### Task
Starting with the line containing "Open Wi-Fi settings via the Wi-Fi icon" and going on through the line containing "Tap the Wi-Fi", return the lines of the data below exactly, and only those.

### Input for this task
• • • • • • •
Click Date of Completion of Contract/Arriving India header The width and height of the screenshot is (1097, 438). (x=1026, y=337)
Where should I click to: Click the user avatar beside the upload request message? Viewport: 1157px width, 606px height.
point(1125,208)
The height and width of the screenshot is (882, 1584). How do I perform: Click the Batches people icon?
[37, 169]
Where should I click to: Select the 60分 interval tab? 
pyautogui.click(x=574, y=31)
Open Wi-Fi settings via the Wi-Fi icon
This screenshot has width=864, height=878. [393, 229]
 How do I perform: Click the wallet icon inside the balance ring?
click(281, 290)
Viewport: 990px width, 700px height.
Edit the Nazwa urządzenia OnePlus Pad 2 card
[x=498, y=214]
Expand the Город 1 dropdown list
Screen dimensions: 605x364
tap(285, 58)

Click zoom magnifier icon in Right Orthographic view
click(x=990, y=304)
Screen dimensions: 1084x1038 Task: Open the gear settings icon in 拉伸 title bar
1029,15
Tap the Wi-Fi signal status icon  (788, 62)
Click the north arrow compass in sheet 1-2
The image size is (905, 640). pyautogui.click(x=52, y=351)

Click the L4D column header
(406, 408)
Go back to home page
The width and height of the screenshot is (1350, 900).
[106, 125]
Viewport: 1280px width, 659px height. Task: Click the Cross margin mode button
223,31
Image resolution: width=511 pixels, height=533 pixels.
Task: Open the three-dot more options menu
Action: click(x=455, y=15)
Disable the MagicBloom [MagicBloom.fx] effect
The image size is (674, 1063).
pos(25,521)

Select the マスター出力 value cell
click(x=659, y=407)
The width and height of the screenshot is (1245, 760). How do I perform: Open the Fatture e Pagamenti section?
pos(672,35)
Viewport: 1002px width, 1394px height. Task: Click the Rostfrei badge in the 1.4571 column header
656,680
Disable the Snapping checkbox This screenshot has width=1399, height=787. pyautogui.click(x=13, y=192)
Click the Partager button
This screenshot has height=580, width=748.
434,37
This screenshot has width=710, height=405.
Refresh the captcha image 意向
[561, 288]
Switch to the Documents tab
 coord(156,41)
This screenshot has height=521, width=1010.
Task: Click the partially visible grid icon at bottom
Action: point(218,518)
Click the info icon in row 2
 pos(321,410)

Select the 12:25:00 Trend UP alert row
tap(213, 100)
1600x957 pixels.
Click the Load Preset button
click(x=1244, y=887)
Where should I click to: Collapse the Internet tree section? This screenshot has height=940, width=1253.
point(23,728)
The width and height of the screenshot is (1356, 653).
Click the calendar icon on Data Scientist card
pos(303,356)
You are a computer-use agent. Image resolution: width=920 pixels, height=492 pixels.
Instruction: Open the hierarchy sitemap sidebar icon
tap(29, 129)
• • • • • • •
### Written answer
Open Wi-Fi settings via the Wi-Fi icon
This screenshot has width=864, height=878. [393, 229]
 How do I perform: Click the wallet icon inside the balance ring?
click(281, 290)
Viewport: 990px width, 700px height.
Edit the Nazwa urządzenia OnePlus Pad 2 card
[x=498, y=214]
Expand the Город 1 dropdown list
Screen dimensions: 605x364
tap(285, 58)

Click zoom magnifier icon in Right Orthographic view
click(x=990, y=304)
Screen dimensions: 1084x1038 Task: Open the gear settings icon in 拉伸 title bar
1029,15
Tap the Wi-Fi signal status icon  (788, 62)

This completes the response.